When Jessica Munoz took a job as a pediatric crisis and trauma nurse at Kapiolani Medical Center for Women & Children in 2006, she noticed patients who were victims of sex trafficking.

“I started seeing kids and young women coming into emergency room settings seeking care, and they were oftentimes with their captors or traffickers or pimps, or possibly with a family member who was exploiting them,” the North Shore resident recalls. “I didn’t know about trafficking, other than that it was something overseas. Then I realized that it was happening here, in Hawaii.”

Munoz immersed herself in research. “I had never had any training in school or in continuing education about this, yet these are American children being trafficked.” She realized early that it wasn’t only health care providers who didn’t fully understand the problem; people in the juvenile justice and child welfare systems and the community at large “had no clue.”

Munoz and other volunteers founded the nonprofit, Hoola Na Pua (“New Life for Our Children”), in 2013 after years of foundational work.

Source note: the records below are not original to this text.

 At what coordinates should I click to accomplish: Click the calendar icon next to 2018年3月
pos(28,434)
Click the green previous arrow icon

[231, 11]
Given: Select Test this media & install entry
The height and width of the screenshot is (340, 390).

“Human beings are trafficked – whether they’re male, female, kids or adults,” explains Munoz, the nonprofit’s president and a board-certified nurse practitioner at Pali Momi Medical Center. “But it’s oftentimes children who are not recognized as victims of trafficking because of other abuses going on, or other delinquent behaviors or substance abuse. One of their core issues may be that they’re being exploited, but that hasn’t been identified.”

In the beginning, HNP’s staff was entirely volunteer, including Munoz herself. Today there are six paid full-timers and three part-timers and an annual budget of about $1 million.

“Our services are entirely free,” she says. “Most of our funding is through private donors or private grants.” Major fundraisers are held in the spring and fall, with smaller events throughout the year.

“Based on need, we established four pillars: health, education, advocacy and reintegration,” Munoz says.

“Under our health pillar is our Starfish Mentoring Program and our Family Support Groups. We saw a need for mentors for girls who are identified as victims. We also work at the Hawaii Youth Correctional Facility doing group mentoring activities. Then we started a family support group, where we work with the parents of kids who have been trafficked.”

The group conducts over 100 educational speaking events a year around the Islands for medical professionals, police, lawmakers and businesses. Perhaps HNP’s biggest challenge yet is its capital campaign to renovate a dilapidated 20,000-square-foot building on the North Shore and transforming it into a residential treatment facility for underage girls. “Pearl Haven will have everything on-site: schooling, mental health care, life-skill development, adjunct therapy,” envisions Munoz.

Although optimistic for the long haul, Munoz says that “overall, our state and counties need to provide more resources specific to trafficked children in Hawaii.”